Extracted records Block Start
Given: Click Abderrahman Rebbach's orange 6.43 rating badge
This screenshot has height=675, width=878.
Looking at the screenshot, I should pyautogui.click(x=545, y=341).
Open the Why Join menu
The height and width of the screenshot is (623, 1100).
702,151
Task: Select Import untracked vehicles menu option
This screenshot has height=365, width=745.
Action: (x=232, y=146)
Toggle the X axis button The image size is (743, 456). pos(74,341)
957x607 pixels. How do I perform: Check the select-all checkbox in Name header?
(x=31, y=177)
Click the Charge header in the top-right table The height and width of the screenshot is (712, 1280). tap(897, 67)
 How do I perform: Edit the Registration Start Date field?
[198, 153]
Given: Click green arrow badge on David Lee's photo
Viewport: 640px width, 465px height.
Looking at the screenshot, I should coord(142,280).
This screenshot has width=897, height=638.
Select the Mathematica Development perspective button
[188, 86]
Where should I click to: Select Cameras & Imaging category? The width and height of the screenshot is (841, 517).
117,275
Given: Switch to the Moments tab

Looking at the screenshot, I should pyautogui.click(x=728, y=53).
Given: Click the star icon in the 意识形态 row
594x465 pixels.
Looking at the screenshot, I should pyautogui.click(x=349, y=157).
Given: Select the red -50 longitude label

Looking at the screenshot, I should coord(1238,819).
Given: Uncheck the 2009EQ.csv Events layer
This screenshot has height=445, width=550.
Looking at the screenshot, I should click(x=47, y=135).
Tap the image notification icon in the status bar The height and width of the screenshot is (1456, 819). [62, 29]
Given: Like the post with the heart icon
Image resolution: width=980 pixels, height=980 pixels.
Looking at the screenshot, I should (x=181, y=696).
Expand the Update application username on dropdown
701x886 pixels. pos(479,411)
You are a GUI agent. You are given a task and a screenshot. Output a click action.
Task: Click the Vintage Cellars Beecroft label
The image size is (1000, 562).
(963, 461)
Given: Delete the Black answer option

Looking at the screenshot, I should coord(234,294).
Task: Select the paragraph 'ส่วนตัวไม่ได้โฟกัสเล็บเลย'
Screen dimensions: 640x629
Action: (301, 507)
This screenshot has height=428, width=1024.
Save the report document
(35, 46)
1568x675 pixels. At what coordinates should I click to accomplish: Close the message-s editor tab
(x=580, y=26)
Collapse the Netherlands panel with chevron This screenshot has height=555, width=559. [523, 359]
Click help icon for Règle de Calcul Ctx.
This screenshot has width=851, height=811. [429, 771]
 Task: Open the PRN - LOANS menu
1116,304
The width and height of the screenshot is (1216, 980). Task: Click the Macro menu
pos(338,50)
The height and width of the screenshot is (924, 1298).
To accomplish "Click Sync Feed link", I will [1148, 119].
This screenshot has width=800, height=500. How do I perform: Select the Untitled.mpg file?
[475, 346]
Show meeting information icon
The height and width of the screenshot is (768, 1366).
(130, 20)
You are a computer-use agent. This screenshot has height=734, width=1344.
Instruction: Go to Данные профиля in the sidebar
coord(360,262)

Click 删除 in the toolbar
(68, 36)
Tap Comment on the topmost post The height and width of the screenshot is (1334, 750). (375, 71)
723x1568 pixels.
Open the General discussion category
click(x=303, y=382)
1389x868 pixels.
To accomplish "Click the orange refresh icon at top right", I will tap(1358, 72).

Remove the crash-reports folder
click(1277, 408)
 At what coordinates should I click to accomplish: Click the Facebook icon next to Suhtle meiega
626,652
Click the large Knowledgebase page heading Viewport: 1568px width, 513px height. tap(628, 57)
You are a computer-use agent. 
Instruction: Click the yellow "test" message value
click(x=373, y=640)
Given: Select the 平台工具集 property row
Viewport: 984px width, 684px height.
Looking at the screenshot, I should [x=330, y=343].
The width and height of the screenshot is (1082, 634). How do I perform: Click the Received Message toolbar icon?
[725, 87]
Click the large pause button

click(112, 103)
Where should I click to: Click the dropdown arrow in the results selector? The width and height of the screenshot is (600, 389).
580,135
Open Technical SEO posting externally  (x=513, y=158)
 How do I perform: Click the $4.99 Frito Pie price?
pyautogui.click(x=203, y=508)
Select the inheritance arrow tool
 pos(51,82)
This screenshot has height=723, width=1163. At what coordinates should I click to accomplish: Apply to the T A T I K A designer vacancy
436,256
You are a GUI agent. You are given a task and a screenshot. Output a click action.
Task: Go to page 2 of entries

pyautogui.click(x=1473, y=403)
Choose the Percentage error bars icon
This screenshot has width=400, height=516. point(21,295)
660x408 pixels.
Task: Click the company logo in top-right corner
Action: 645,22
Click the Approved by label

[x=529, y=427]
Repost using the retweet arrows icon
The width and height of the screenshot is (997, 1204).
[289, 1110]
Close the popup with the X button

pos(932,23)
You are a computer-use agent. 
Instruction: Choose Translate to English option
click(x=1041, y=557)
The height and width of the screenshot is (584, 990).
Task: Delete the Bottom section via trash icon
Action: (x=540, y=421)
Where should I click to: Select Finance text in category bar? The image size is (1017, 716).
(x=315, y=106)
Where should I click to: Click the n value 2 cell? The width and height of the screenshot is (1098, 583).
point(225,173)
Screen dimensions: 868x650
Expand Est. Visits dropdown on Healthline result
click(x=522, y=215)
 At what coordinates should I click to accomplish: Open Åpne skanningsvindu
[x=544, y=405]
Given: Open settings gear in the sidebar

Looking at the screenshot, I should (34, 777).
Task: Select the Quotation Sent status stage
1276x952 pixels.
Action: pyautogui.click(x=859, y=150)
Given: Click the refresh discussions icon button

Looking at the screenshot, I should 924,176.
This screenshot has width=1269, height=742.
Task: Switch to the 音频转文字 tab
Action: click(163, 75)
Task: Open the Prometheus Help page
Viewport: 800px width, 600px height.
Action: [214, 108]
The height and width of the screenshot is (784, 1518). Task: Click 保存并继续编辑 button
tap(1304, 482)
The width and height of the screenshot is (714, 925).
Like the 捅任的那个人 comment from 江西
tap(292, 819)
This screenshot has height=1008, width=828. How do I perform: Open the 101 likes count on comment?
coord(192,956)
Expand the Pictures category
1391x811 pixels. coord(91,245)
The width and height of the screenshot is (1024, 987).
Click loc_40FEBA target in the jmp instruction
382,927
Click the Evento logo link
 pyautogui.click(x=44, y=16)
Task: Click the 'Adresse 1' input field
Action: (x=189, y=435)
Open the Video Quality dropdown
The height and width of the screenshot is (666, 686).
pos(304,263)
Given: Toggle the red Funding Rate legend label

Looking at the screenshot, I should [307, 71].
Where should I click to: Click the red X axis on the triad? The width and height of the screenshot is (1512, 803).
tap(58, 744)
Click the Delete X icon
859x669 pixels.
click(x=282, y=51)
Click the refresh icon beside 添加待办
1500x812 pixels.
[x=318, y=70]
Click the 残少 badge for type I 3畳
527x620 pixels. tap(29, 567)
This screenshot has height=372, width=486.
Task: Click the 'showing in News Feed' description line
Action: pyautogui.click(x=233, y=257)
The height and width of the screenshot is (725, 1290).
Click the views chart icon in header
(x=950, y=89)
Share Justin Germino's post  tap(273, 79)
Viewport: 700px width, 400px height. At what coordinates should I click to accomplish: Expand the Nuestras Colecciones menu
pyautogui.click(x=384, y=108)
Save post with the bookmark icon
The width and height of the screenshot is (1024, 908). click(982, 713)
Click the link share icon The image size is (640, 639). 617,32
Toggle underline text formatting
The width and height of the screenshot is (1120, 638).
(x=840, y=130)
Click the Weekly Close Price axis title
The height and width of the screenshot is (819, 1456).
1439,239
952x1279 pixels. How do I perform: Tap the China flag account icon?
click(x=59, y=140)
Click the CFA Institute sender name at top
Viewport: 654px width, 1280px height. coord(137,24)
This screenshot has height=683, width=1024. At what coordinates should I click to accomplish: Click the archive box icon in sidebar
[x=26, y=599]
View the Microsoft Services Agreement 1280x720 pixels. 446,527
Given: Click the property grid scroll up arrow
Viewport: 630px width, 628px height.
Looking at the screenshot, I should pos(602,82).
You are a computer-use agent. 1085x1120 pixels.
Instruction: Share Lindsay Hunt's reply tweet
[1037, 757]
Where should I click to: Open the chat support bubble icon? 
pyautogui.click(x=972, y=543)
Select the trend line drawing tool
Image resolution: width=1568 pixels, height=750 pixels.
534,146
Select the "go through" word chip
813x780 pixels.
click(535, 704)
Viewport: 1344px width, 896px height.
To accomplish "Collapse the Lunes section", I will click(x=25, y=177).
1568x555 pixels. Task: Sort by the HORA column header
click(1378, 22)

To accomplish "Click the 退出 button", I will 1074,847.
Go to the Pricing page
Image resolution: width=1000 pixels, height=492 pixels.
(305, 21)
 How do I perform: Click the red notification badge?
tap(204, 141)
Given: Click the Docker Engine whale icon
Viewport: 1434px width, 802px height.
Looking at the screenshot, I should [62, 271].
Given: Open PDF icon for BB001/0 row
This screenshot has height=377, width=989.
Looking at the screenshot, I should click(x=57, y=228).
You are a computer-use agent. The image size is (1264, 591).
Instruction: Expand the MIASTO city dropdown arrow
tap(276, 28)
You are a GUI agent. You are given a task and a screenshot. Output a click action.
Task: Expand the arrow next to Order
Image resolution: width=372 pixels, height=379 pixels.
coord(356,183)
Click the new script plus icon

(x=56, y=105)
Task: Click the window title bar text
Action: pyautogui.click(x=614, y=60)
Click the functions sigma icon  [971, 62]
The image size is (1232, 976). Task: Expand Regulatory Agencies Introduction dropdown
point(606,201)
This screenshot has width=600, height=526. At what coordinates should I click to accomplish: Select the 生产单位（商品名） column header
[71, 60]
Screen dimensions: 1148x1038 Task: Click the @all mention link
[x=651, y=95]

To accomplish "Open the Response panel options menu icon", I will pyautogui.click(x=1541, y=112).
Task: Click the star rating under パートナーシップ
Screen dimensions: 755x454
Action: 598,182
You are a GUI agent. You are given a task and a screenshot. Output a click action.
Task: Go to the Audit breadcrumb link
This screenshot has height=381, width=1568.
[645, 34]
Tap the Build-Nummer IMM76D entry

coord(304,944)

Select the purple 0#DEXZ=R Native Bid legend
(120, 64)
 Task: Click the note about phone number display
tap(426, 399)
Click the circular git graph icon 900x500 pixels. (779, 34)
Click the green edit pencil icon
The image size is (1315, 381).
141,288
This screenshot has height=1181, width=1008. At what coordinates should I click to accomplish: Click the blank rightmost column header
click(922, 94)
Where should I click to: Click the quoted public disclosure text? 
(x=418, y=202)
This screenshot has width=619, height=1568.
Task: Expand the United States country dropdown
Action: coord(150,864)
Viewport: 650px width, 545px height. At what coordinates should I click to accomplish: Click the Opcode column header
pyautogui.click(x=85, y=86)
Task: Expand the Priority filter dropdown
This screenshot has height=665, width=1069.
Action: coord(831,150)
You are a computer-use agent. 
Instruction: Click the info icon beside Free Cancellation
Extracted records Block End
What the task requires:
For this task, write out exactly the lines of the entries above, starting at the line with "Viewport: 1344px width, 896px height." and ending at the line with "You are a computer-use agent. The", both included, and no others.

Task answer:
Viewport: 1344px width, 896px height.
To accomplish "Collapse the Lunes section", I will click(x=25, y=177).
1568x555 pixels. Task: Sort by the HORA column header
click(1378, 22)

To accomplish "Click the 退出 button", I will 1074,847.
Go to the Pricing page
Image resolution: width=1000 pixels, height=492 pixels.
(305, 21)
 How do I perform: Click the red notification badge?
tap(204, 141)
Given: Click the Docker Engine whale icon
Viewport: 1434px width, 802px height.
Looking at the screenshot, I should [62, 271].
Given: Open PDF icon for BB001/0 row
This screenshot has height=377, width=989.
Looking at the screenshot, I should click(x=57, y=228).
You are a computer-use agent. The image size is (1264, 591).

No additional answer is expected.